The communiqués rail against foreign investors and government abuses, and its author claims the group will work from within the system to change the government.

"We have to remember most of the Mexican Revolution was carried out in northern Mexico," said Ray Sadler of Las Cruces, author and expert on Mexico's political history. "The conditions are ripe in Mexico for an armed movement, given the current instability. But, it would take a lot more resources to carry out something like this today than it did during the (1910) Revolution."

Sadler said only the drug cartels possess these kinds of resources, including weapons, to sustain an armed insurrection. The sphere of influence the alleged movement claims for itself also happens to be the territory drug dealers are competing to control.

"It could be a guy on a computer writing this stuff, or it could any number of things, and, yes, it could even be drug dealers trying to divert the Mexican army's attention away from themselves," Sadler said.

Carlos Ramirez, publisher of La Crisis in Mexico City and noted political analyst, and Argentine native Jorge Lofredo, an expert on armed movements in Mexico and other parts of Latin America, said they do not know much about the Movimiento Armado del Norte beyond the Web's communiqués.

Ramirez says there are groups in Mexico that surface at times, such as the EPR (Popular Revolutionary Army) in the state of Guerrero, but he is not aware of a single organization or collaborative with national influence and power.

The government has managed to stomp out previous dissident movements, but the Zapatistas are the exception, he said.

"The Mexican government was surprised at the international popularity of the Zapatistas and Subcommander Marcos, and backed off," Ramirez said. "Then you have the EPR, who's turned up in public on occasion to send a message, wearing masks and firing weapons into the air, before going underground again."

Twelve years ago, the Mexican Federal Preventive Police identified more than 90 armed movement groups in 22 Mexican states, including three in Chihuahua: Comando Coralifero, Ejercito Villista de Liberacion Nacional, and Ejercito Popular Villista Revolucionarios de la Division del Norte. Although the law enforcement agency did not disclose details, officials said some of the groups had limited national influence.

Known armed movements, such as Movimiento Armado Revolucionario (Armed Revolutionary Movement), and the Liga Comunista 23 de Septiembre, were active in Chihuahua state during the 1960s and 1970s, but the government suppressed them, according to Laura Castellanos, author of the book "Mexico Armado: 1943-1981."
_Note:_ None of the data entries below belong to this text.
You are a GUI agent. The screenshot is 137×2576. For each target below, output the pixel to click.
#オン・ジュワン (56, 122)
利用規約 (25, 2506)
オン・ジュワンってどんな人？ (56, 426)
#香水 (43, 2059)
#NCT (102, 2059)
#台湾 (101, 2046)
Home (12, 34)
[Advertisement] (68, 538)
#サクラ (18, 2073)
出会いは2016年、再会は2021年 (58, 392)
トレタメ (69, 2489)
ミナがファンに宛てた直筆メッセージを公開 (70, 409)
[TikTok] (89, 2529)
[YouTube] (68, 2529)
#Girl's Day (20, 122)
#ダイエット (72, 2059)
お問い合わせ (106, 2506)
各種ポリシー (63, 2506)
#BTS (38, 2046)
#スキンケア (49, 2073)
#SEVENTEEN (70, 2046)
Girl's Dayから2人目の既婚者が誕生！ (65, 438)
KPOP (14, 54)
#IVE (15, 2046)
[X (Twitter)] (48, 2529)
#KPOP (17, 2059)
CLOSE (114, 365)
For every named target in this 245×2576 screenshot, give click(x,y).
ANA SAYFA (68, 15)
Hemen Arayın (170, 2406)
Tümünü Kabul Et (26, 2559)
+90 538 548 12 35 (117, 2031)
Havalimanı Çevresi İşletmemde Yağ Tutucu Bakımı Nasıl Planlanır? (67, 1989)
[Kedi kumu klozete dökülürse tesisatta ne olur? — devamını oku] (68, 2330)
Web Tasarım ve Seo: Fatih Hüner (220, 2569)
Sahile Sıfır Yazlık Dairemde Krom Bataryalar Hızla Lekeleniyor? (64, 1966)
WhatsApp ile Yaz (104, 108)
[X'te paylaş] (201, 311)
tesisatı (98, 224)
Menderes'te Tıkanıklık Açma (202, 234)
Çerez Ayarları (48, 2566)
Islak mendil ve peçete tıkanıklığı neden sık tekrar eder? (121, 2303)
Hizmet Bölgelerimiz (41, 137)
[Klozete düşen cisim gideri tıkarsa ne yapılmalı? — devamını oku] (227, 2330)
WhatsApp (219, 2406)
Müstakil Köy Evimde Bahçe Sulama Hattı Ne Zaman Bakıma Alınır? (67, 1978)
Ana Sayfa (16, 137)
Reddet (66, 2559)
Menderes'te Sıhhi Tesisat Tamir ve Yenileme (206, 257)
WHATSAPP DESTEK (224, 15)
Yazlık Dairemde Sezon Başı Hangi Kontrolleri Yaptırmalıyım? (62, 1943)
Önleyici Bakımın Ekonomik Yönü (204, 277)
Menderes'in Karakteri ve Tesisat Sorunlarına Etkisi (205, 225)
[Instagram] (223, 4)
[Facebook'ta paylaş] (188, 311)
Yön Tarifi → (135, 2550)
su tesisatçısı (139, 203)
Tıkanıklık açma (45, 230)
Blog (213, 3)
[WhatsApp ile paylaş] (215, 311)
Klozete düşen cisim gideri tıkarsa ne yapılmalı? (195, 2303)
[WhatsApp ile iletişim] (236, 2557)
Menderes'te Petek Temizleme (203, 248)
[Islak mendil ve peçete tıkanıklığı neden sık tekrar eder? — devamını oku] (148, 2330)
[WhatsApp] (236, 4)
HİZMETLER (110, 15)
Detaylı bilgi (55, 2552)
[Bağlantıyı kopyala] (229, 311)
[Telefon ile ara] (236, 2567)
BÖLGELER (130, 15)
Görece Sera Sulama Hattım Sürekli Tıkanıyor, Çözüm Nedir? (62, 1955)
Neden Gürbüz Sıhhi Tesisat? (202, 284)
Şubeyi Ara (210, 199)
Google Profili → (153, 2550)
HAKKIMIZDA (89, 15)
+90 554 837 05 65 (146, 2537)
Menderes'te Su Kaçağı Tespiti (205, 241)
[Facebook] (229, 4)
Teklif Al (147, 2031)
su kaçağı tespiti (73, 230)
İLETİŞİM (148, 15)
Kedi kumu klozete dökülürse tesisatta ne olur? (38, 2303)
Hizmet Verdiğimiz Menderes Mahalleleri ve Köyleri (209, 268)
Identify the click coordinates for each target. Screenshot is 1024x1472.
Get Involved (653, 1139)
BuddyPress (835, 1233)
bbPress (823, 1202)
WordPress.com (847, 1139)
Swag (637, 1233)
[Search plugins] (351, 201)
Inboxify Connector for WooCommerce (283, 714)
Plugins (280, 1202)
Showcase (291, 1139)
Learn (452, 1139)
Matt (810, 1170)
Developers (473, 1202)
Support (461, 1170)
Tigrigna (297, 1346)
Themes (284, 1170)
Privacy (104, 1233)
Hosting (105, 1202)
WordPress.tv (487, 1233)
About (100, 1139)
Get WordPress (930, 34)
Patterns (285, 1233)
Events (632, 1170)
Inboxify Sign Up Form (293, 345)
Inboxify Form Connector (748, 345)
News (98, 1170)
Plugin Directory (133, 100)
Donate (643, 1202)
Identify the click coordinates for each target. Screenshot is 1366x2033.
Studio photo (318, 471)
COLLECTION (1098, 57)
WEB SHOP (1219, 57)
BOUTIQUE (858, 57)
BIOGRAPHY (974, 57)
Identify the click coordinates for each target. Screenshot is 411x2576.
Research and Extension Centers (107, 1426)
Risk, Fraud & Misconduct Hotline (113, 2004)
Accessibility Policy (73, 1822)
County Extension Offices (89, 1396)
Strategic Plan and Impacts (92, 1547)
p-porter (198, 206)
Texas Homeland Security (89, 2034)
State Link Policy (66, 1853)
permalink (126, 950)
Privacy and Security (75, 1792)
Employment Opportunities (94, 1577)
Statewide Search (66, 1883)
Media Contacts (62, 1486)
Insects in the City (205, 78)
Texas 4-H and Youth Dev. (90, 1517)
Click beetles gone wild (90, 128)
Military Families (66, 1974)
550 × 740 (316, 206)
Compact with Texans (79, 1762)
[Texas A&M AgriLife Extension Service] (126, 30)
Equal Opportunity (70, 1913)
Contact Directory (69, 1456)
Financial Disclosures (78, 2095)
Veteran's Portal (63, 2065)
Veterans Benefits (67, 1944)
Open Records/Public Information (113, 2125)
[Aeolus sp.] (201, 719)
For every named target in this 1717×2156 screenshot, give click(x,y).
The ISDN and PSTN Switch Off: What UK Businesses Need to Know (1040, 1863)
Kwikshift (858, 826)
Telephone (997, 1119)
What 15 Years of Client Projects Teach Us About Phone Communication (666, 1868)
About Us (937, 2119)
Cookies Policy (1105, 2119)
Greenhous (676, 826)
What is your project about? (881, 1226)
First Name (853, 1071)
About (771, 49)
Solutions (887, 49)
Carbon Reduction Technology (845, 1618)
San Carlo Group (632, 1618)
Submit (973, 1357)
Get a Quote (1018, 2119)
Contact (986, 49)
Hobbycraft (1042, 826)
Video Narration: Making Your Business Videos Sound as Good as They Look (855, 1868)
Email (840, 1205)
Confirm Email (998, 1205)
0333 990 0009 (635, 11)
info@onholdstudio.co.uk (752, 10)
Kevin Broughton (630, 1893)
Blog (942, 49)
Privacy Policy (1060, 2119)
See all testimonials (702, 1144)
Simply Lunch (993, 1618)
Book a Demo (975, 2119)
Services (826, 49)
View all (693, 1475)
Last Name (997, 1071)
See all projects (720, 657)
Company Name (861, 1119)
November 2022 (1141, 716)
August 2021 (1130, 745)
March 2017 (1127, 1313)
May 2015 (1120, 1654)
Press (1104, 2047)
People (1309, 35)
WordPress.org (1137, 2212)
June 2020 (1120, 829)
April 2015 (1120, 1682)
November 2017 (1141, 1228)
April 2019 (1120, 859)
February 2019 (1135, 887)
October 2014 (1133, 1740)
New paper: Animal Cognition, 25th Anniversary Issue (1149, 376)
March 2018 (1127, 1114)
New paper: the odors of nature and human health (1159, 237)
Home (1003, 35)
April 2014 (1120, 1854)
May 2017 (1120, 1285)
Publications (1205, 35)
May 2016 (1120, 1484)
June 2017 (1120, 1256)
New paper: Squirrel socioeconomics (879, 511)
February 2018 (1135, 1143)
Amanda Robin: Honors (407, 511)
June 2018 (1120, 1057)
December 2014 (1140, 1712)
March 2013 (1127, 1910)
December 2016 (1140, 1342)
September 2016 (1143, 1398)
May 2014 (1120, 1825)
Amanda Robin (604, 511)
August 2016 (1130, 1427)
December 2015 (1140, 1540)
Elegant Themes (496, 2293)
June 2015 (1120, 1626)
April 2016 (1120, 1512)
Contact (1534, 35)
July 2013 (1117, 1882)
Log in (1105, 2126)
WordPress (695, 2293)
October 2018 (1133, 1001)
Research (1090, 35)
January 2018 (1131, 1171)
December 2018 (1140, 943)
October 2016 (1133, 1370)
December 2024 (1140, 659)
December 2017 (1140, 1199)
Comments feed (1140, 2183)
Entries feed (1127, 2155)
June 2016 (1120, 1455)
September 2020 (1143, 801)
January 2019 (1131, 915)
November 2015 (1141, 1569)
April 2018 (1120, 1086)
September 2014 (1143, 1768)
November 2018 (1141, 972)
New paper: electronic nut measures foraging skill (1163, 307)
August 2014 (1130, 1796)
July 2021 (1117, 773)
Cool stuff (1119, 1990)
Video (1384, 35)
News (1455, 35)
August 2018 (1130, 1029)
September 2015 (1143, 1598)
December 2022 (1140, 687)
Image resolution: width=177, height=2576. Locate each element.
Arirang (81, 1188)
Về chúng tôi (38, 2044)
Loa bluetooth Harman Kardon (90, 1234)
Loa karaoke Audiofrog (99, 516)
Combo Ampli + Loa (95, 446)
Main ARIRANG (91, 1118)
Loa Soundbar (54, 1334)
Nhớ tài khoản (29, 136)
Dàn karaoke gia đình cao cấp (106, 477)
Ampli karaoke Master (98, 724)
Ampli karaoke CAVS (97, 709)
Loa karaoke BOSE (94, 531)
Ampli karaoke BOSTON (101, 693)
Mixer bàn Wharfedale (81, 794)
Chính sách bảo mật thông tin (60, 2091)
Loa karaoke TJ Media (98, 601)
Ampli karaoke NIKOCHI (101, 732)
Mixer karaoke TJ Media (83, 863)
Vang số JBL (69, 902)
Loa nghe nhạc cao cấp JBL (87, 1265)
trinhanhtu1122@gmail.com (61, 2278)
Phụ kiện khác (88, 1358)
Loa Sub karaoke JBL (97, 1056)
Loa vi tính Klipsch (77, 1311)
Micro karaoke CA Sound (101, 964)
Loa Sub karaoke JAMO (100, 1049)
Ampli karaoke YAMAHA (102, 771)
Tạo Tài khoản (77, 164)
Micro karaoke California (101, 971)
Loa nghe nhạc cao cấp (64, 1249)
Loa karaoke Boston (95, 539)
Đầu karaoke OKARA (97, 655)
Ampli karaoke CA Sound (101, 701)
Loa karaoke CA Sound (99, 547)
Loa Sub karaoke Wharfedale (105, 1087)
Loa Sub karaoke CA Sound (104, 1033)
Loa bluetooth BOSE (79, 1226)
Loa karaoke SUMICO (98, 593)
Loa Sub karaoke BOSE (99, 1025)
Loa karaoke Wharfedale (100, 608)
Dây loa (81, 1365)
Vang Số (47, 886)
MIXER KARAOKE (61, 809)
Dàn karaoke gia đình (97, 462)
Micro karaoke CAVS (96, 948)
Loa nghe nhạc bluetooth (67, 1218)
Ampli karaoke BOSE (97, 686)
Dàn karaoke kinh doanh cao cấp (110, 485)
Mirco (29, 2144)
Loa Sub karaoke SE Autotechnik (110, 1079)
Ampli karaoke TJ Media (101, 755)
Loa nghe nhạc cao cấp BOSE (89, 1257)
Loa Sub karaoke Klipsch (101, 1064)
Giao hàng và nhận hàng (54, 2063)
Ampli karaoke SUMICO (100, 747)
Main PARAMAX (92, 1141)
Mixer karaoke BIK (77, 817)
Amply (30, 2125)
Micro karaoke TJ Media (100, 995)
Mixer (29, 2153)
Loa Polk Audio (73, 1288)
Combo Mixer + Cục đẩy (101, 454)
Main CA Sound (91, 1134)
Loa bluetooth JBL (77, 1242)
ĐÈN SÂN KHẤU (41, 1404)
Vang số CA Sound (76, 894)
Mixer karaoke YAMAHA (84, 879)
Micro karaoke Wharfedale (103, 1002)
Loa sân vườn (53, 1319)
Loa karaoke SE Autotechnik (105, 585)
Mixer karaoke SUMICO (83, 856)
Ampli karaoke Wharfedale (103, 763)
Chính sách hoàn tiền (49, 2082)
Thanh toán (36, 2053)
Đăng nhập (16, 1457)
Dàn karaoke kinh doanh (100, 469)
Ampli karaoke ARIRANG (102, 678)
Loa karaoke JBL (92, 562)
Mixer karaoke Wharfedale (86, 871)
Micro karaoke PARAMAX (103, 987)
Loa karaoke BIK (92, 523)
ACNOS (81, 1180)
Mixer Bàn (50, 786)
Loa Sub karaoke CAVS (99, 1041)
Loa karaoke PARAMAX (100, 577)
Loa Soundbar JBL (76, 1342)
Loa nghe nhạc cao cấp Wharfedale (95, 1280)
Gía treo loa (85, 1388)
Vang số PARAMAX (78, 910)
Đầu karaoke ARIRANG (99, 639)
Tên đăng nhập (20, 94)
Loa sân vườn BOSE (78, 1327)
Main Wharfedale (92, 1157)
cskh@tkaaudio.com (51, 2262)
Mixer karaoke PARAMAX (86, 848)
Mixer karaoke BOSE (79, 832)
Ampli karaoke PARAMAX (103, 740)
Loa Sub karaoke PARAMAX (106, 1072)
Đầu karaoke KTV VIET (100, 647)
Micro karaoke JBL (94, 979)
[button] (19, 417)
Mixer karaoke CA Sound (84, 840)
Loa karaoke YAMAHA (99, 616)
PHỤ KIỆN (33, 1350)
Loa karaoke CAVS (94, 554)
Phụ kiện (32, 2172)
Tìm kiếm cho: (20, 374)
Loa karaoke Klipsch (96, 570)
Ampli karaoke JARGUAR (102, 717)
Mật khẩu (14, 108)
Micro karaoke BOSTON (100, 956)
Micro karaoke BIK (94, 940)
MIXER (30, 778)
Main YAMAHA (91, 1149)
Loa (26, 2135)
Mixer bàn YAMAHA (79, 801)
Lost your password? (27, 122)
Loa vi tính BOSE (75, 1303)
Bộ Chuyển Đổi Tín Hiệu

Lofredo says it's difficult to interpret an organization like the self-styled Northern Armed Movement. It alleges to operate in a region notorious for drug-trafficking, and where the Comando Ciudadano por Juárez (Juárez Citizens Command), another alleged rebel group, appeared online and threatened to kill a criminal each day in Juárez, Lofredo said.

If it exists, "the Comando Ciuadadano por Juárez would be considered a paramilitary group," Lofredo said.

Last year, an armed commando, similar to those used by the drug cartels, killed farm leader Armando Villarreal Martha in Nuevo Casas Grandes, Chihuahua. Villarreal was the leader of the National Agrodynamic Organization, which led protests at the border against high electricity prices and sought to revise the North American Free Trade Agreement.

Labor advocate Cipriana Jurado said that around the time of Villarreal's death, government officials harassed numerous activists in Juárez and other Chihuahua communities. No one has been arrested in connection with Villarreal's death.

The Movimiento Armado del Norte also said it is using cells to infiltrate the government, and like Villarreal and the Zapatistas, it too wants Mexico to renegotiate NAFTA, a 15-year-old free trade agreement among Canada, Mexico and the United States.

During his election campaign, President Barack Obama said NAFTA, which went into effect Jan. 1, 1994, was due for changes.